En Allemagne, l'affaire, attisée par la presse populaire fait grand bruit. Le berger allemand reste l'animal de compagnie préféré des familles, loin devant le caniche et le labrador, mais la natalité s'effondre avec 14 500 naissances l'an passé, deux fois moins qu'en 2000.

En Belgique aussi on retrouve cette préférence pour le berger malinois

La preuve par la rencontre avec un maître-chien de la police de Verviers.

Entre berger allemand et berger malinois, le cœur des maîtres-chiens de la police ne balance plus vraiment : c'est le Malinois qui a la cote. Pourquoi ? C'est ce qu'explique l'inspecteur Jean Liégeois.  Il est maître-chien depuis 22 ans à la zone de police Vesdre.

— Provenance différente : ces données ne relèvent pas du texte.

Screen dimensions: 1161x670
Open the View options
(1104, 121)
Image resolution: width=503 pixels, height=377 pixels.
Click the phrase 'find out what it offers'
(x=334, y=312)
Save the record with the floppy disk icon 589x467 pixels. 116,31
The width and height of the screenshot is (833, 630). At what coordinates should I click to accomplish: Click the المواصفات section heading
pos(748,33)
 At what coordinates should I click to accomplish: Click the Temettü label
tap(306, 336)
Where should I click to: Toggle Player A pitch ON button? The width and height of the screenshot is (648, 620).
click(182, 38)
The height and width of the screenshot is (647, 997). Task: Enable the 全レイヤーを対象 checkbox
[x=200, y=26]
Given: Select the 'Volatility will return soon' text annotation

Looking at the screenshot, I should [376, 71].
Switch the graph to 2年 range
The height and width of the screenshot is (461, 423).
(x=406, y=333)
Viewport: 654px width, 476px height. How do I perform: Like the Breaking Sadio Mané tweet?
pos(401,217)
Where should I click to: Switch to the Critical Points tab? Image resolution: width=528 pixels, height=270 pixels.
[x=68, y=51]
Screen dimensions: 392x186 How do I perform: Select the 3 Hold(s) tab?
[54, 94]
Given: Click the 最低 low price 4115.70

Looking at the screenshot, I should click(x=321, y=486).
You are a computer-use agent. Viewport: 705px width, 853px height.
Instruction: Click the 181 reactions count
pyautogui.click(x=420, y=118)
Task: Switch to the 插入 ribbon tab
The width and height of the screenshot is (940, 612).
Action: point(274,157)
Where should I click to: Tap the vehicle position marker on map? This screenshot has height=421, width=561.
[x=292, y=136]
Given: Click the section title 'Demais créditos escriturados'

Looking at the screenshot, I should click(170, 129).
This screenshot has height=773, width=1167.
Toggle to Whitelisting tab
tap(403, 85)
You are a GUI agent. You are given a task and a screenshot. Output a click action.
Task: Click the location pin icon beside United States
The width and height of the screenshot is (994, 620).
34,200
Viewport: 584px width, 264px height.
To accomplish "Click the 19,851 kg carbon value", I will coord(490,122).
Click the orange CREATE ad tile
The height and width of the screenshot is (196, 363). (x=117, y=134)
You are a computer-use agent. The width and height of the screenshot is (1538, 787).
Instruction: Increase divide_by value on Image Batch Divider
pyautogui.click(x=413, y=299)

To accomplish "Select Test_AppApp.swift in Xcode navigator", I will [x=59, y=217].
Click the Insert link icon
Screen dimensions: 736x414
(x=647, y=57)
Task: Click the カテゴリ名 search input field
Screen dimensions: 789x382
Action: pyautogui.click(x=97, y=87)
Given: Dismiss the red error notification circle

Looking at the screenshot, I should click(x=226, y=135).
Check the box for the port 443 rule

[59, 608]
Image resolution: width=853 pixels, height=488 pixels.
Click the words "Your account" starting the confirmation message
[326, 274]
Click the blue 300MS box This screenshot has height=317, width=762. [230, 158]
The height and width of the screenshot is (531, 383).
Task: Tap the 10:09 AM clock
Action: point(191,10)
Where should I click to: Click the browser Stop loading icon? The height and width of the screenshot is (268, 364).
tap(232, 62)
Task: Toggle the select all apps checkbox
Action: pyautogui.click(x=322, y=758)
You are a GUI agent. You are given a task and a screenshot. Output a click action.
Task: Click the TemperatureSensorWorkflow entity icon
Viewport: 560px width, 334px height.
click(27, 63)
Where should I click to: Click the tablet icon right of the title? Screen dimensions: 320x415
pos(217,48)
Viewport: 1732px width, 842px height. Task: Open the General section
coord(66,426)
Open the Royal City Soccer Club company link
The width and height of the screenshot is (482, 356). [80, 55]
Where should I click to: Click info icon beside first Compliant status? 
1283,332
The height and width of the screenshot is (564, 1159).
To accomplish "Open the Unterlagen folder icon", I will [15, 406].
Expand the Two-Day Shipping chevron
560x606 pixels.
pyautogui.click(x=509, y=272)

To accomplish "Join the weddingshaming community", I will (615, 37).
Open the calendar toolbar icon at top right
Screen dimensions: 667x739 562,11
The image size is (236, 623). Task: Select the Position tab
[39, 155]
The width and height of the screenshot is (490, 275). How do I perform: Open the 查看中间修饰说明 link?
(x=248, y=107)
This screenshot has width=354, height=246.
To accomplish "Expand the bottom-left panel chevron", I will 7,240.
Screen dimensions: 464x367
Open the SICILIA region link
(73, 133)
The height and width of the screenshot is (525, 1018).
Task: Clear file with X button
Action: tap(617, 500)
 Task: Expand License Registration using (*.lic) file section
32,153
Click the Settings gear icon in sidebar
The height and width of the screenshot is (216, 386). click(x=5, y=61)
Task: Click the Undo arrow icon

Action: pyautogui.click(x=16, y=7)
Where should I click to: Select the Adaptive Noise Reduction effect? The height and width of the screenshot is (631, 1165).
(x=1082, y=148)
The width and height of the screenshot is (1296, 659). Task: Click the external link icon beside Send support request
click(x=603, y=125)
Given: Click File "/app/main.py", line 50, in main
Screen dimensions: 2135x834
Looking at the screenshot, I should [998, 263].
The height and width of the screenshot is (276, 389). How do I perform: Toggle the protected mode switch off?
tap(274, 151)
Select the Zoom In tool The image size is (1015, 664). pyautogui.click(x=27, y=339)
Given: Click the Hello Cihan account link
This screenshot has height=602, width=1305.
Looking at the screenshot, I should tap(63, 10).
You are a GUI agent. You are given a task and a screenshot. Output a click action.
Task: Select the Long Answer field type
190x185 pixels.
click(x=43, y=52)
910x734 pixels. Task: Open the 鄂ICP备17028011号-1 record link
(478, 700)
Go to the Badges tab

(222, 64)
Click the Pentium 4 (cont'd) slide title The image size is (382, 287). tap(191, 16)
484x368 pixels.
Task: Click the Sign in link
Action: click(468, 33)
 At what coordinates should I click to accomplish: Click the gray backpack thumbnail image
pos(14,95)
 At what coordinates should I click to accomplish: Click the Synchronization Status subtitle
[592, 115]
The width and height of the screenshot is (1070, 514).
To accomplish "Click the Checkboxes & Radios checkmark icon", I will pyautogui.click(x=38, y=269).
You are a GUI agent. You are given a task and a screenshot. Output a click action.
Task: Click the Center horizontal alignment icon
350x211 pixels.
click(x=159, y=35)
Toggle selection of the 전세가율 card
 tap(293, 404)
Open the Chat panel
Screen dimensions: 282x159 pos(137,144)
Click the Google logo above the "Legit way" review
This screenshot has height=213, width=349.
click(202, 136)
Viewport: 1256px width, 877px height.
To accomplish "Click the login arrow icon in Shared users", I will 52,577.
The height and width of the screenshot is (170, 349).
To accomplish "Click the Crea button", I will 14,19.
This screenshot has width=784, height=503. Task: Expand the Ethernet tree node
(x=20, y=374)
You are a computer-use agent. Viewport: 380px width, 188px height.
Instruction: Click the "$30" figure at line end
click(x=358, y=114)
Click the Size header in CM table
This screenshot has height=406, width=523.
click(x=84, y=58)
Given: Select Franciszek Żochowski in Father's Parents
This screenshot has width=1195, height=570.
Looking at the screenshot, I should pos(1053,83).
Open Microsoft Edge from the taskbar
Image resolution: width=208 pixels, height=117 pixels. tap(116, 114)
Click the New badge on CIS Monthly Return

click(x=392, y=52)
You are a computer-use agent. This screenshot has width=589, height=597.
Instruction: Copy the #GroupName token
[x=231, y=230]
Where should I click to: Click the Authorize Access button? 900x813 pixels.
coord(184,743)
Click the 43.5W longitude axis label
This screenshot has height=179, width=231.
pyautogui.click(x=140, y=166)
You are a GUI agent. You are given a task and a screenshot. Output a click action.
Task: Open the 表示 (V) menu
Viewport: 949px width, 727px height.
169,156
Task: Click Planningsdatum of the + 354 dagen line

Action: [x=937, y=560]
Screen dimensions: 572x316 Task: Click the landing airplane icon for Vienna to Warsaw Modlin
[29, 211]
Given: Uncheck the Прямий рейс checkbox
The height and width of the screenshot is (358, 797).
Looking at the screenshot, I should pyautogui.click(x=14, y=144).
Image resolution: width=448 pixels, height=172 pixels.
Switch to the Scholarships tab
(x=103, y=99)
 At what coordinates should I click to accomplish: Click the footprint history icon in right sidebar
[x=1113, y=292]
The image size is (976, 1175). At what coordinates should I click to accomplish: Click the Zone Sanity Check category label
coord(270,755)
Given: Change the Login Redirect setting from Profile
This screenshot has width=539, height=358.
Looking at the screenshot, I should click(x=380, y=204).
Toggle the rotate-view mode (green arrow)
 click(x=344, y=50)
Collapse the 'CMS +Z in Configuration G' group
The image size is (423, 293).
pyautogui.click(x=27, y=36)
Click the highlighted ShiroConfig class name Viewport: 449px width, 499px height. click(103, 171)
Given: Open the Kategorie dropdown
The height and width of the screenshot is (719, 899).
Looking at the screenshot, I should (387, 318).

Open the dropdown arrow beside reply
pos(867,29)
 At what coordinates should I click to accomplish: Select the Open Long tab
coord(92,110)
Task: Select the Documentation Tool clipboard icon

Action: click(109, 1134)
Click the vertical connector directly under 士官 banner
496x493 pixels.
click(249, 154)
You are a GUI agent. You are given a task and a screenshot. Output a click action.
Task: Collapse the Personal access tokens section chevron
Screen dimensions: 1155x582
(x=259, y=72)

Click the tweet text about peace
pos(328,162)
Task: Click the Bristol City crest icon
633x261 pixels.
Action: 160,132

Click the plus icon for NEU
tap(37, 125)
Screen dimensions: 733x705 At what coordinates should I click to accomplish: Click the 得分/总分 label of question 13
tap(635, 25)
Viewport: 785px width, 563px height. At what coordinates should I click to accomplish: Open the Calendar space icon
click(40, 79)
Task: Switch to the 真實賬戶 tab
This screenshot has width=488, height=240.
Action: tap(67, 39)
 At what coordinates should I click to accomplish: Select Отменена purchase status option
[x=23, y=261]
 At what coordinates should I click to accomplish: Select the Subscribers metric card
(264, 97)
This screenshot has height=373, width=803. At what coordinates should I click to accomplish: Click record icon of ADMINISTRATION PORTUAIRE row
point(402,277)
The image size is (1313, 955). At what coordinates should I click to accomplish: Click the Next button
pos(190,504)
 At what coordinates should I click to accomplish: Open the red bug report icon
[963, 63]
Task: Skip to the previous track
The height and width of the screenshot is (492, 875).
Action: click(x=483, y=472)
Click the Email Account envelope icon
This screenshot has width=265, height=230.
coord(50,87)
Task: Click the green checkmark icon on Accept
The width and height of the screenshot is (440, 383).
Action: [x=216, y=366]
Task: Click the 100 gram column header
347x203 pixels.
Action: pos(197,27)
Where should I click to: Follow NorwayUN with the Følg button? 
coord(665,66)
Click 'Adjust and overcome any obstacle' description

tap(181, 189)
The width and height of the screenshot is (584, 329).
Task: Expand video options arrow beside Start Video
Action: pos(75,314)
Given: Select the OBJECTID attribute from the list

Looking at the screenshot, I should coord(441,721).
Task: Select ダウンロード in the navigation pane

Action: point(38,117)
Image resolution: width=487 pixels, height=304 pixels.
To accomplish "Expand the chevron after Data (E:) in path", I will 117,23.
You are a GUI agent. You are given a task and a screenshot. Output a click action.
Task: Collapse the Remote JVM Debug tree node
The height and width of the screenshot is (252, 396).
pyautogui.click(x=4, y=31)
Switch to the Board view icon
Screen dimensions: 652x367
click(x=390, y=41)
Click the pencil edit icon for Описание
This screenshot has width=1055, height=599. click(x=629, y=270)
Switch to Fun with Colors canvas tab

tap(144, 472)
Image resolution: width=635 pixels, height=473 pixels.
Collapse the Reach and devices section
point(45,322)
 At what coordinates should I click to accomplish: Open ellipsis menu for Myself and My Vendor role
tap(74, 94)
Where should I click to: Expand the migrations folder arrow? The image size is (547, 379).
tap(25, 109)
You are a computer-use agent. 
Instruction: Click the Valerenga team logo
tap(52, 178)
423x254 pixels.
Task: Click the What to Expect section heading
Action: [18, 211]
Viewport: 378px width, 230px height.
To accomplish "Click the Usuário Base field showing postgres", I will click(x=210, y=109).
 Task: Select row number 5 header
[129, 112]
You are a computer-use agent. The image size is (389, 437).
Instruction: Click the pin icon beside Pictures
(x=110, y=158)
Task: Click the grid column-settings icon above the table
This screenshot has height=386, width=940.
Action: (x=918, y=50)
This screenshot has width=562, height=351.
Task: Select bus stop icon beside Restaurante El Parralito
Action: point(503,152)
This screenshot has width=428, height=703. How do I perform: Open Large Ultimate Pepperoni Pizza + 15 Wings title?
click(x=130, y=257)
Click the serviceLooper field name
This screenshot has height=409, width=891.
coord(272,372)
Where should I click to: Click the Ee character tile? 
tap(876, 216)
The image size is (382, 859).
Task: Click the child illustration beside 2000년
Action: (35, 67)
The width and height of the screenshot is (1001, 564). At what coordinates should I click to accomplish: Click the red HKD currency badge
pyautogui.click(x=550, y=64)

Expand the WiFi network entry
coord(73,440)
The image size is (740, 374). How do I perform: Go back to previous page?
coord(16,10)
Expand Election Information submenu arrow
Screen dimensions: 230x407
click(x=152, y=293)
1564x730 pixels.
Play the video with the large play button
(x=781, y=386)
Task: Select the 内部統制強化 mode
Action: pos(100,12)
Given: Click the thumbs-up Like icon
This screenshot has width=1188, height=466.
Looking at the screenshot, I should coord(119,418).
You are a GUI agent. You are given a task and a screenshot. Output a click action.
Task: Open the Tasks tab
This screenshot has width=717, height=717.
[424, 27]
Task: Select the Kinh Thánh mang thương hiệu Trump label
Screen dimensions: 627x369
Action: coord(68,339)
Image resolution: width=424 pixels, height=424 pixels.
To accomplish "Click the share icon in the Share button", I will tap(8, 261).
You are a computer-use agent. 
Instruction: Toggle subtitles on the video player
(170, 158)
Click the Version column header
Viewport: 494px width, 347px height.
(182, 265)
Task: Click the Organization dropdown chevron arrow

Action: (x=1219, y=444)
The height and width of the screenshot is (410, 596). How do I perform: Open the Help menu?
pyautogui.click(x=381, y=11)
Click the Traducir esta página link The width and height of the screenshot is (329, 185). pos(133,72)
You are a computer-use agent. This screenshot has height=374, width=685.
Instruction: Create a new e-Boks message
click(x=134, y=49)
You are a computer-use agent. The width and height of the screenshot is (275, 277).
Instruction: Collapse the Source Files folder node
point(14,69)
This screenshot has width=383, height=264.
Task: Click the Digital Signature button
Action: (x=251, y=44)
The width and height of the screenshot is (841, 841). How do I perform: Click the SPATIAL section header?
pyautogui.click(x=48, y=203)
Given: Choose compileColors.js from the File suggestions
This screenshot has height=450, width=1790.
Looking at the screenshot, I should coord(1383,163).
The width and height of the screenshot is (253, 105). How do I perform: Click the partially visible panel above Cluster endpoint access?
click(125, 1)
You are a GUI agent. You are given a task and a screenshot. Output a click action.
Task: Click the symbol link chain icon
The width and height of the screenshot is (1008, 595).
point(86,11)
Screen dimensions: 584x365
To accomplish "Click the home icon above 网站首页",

"On choisit un chiot ou bien un chien de dix, onze mois en fonction du caractère du chien. Donc, un chien volontaire qui aime souvent jouer pour apprendre plus vite et qui sait passer toutes les épreuves, c'est-à-dire les coups de feu, savoir résister à des bagarres assez fortes et on part souvent vers le berger malinois parce qu'on ne trouve plus si souvent des très bons bergers allemands. Dans le temps, on avait de bons bergers allemands avec une morphologie beaucoup plus carrée, un peu plus petits mais beaucoup plus physiques. Maintenant on en a fait souvent des chiens de salon, c'est-à-dire aussi dans le caractère."

A Verviers, sur 6 chiens, il n'y a qu'un seul berger allemand, et il sera bientôt pensionné. A la brigade canine de Liège, on dénombre 7 chiens de chaque type. La sélection du chien, c'est aussi une question de feeling.

"Il faut qu'on sente le chien quand on le voit. On peut en faire un ami, un compagnon de travail et alors à ce moment-là, on développe, on éduque, et souvent ça fait une bonne équipe. Sur dix Malinois on peut trouver sept, huit chiens qui peuvent convenir pour le travail de police, alors que maintenant, avec les élevages de bergers allemands, quand on en trouve un ou deux on est déjà bien content. 

Mais berger allemand ou malinois, quand ils aboient, cela ne donne pas envie d'aller à l'affrontement.